- #1
Eitan Levy
- 259
- 11
- Homework Statement
- A particle with mass m is in a one dimensional potential, as seen below.
The wave function in [itex]x<0[/itex] is 0.
The wave function in [itex]0<x<b[/itex] is: [itex]Asin(kx)[/itex]
The wave function in [itex]x>b[/itex] is: [itex]Be^{-\alpha x}[/itex]
It is known that [itex]k=3*10^{10}[/itex] and [itex]b=0.5333333*10^{-10}[/itex]
Find [itex]\alpha[/itex]
- Relevant Equations
- Schrodinger stationary equation
What I tried to do was using the fact that the wave function should be continuous.
[itex]Asin(kb)=Be^{-\alpha b}[/itex]
The derivative also should be continuous:
[itex]kAcos(kb)=-\alpha Be^{-\alpha b}[/itex]

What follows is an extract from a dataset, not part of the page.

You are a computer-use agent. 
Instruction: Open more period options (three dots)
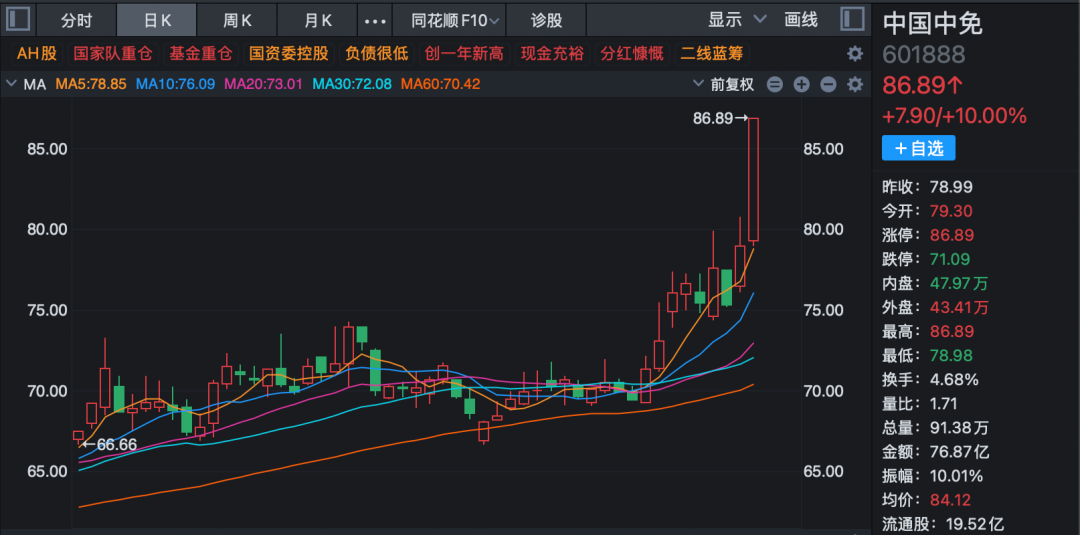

And the probability to find the particle in total should be 1:
[itex]\int_0^b A^2sin^2(kx) dx + \int_b^{\infty} B^2e^{-2\alpha x} dx =1 [/itex]
This set of equations is to hard to deal with, the equations should be solved with calculator only so I think I did something wrong.
Also, there may be a better way to approach this problem, but I'm not seeing it.